§ Data
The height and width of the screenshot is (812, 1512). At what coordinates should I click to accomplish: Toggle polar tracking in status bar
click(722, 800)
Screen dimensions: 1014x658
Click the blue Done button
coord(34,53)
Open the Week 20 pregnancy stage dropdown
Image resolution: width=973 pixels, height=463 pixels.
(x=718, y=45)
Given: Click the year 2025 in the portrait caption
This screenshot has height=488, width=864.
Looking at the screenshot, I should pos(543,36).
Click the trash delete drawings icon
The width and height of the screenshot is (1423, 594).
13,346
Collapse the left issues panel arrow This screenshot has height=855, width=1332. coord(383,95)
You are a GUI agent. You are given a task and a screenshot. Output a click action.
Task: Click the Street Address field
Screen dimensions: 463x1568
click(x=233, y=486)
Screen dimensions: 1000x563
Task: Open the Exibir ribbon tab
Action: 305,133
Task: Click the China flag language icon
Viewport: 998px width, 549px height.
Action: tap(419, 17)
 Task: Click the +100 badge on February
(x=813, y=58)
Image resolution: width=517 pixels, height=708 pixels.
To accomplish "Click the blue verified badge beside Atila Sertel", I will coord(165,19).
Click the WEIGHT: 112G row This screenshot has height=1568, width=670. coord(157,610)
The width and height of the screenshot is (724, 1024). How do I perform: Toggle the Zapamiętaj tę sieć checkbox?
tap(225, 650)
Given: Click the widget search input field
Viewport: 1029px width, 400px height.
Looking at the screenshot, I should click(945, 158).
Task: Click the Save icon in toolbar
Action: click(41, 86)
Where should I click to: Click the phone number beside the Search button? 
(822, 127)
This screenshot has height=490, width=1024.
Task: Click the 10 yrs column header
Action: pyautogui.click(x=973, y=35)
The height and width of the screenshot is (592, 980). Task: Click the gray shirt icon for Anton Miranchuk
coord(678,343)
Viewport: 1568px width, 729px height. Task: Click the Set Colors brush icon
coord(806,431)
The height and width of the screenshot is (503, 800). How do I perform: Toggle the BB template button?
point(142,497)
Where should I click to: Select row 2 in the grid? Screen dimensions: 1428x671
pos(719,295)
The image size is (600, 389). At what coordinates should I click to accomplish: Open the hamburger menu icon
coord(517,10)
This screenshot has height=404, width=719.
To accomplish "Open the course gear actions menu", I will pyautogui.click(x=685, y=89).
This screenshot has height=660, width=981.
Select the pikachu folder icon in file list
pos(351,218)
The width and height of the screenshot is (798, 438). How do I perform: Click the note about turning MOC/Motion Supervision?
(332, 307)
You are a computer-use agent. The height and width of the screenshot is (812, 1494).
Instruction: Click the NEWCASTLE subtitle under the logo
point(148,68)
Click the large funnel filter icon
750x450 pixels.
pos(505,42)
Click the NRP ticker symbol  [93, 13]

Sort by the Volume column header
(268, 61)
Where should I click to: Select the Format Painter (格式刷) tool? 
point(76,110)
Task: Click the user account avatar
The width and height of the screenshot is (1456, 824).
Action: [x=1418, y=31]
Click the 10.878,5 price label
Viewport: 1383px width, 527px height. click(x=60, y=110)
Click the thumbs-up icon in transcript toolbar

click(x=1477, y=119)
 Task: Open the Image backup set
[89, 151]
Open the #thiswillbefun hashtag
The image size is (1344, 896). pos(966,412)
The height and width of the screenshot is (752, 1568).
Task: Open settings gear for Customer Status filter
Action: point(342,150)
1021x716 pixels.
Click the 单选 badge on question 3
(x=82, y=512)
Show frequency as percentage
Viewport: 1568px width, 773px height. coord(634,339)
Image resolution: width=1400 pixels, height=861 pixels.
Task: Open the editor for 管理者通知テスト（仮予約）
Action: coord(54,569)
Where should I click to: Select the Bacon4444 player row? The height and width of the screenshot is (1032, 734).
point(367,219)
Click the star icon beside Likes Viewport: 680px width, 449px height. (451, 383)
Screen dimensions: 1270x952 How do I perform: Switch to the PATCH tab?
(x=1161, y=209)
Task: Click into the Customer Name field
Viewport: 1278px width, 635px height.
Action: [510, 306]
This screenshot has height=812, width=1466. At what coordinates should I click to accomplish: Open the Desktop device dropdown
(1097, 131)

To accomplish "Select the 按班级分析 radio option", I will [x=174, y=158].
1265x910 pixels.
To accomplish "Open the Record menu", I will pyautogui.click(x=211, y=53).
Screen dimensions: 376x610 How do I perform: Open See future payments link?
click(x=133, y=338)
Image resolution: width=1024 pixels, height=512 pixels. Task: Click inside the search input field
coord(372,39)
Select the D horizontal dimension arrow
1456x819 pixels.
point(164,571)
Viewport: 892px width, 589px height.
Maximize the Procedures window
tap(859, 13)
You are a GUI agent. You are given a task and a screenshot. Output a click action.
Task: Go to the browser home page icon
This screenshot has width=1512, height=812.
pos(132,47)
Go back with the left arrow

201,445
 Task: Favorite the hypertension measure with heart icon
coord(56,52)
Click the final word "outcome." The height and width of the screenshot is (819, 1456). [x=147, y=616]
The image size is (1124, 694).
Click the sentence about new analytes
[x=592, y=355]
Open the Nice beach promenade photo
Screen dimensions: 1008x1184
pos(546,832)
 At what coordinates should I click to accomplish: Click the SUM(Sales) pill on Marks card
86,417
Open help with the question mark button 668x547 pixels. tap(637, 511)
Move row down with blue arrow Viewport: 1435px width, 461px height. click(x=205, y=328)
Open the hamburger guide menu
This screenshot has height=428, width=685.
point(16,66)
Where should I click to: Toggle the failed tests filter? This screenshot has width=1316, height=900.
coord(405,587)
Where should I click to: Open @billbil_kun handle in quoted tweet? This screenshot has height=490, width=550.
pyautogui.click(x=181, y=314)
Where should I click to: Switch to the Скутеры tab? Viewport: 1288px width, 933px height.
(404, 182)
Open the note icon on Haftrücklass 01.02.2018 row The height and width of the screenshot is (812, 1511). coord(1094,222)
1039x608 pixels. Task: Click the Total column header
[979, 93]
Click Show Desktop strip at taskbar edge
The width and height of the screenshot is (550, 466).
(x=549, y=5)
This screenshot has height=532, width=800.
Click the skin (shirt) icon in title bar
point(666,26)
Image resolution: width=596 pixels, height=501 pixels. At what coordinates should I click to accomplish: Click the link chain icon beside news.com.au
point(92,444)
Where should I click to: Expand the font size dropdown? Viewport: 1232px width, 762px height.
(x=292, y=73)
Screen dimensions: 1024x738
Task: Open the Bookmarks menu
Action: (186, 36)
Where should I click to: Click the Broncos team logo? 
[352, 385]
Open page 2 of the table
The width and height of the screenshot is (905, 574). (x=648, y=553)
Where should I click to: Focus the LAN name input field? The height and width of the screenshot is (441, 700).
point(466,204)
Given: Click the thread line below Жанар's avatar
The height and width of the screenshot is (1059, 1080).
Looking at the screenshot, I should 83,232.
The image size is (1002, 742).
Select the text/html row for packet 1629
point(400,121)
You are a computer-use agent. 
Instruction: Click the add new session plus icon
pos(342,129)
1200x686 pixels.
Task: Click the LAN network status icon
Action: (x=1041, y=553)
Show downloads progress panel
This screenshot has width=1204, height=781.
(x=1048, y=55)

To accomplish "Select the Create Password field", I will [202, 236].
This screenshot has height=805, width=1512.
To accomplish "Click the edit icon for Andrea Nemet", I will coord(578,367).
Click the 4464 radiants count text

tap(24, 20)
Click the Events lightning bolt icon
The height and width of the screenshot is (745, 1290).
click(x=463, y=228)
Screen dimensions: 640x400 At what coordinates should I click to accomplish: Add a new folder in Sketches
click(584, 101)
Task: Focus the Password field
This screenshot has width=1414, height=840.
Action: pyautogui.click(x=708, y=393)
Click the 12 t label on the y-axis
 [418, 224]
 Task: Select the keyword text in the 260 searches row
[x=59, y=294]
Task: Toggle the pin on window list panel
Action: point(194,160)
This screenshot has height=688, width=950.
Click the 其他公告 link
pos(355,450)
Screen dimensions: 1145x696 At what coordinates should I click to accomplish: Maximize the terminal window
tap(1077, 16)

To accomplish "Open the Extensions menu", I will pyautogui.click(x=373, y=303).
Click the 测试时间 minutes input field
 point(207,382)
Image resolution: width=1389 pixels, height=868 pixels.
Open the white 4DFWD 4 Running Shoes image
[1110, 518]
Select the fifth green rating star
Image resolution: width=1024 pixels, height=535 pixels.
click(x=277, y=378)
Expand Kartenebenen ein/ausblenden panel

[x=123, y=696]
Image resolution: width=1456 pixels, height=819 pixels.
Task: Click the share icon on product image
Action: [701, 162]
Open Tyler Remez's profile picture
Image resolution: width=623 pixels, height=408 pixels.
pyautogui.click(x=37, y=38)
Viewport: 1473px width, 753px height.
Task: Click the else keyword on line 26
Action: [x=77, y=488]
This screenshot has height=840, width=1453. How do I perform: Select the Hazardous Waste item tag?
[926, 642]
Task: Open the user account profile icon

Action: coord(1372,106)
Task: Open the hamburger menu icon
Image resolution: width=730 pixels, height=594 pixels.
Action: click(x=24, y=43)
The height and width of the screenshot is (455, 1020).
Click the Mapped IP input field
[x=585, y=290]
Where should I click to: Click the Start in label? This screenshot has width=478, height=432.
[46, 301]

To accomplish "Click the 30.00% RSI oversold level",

§ Required work
The response should hold exactly the lines starting at the line with "Screen dimensions: 1014x658" and ending at the line with "Image resolution: width=517", and no other line of the material above.

§ Exercise solution
Screen dimensions: 1014x658
Click the blue Done button
coord(34,53)
Open the Week 20 pregnancy stage dropdown
Image resolution: width=973 pixels, height=463 pixels.
(x=718, y=45)
Given: Click the year 2025 in the portrait caption
This screenshot has height=488, width=864.
Looking at the screenshot, I should pos(543,36).
Click the trash delete drawings icon
The width and height of the screenshot is (1423, 594).
13,346
Collapse the left issues panel arrow This screenshot has height=855, width=1332. coord(383,95)
You are a GUI agent. You are given a task and a screenshot. Output a click action.
Task: Click the Street Address field
Screen dimensions: 463x1568
click(x=233, y=486)
Screen dimensions: 1000x563
Task: Open the Exibir ribbon tab
Action: 305,133
Task: Click the China flag language icon
Viewport: 998px width, 549px height.
Action: tap(419, 17)
 Task: Click the +100 badge on February
(x=813, y=58)
Image resolution: width=517 pixels, height=708 pixels.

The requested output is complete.